---------- SUPPLIED DATA
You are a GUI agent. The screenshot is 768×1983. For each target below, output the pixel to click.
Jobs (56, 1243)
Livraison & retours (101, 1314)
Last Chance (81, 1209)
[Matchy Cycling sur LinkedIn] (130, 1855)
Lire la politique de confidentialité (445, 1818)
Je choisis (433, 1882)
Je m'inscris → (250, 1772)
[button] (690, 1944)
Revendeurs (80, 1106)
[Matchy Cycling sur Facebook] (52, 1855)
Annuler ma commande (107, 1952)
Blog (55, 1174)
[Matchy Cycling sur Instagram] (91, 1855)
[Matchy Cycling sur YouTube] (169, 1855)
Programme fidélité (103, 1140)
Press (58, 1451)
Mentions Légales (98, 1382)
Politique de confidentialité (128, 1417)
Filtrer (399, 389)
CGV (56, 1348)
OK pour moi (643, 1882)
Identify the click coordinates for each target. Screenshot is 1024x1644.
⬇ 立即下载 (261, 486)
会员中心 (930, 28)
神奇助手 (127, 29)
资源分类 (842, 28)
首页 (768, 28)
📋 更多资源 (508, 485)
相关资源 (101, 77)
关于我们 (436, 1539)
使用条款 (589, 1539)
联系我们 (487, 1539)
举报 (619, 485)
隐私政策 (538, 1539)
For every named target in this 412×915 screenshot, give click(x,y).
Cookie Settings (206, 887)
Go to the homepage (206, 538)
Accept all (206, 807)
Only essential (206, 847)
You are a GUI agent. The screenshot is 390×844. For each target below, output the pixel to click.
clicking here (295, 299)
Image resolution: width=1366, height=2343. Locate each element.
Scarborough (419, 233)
--------------------
Copy the material above exactly. Include every line.

You are a GUI agent. The screenshot is 768×1983. For each target below, output the pixel to click.
Jobs (56, 1243)
Livraison & retours (101, 1314)
Last Chance (81, 1209)
[Matchy Cycling sur LinkedIn] (130, 1855)
Lire la politique de confidentialité (445, 1818)
Je choisis (433, 1882)
Je m'inscris → (250, 1772)
[button] (690, 1944)
Revendeurs (80, 1106)
[Matchy Cycling sur Facebook] (52, 1855)
Annuler ma commande (107, 1952)
Blog (55, 1174)
[Matchy Cycling sur Instagram] (91, 1855)
[Matchy Cycling sur YouTube] (169, 1855)
Programme fidélité (103, 1140)
Press (58, 1451)
Mentions Légales (98, 1382)
Politique de confidentialité (128, 1417)
Filtrer (399, 389)
CGV (56, 1348)
OK pour moi (643, 1882)
Identify the click coordinates for each target. Screenshot is 1024x1644.
⬇ 立即下载 (261, 486)
会员中心 (930, 28)
神奇助手 (127, 29)
资源分类 (842, 28)
首页 (768, 28)
📋 更多资源 (508, 485)
相关资源 (101, 77)
关于我们 (436, 1539)
使用条款 (589, 1539)
联系我们 (487, 1539)
举报 (619, 485)
隐私政策 (538, 1539)
For every named target in this 412×915 screenshot, give click(x,y).
Cookie Settings (206, 887)
Go to the homepage (206, 538)
Accept all (206, 807)
Only essential (206, 847)
You are a GUI agent. The screenshot is 390×844. For each target below, output the pixel to click.
clicking here (295, 299)
Image resolution: width=1366, height=2343. Locate each element.
Scarborough (419, 233)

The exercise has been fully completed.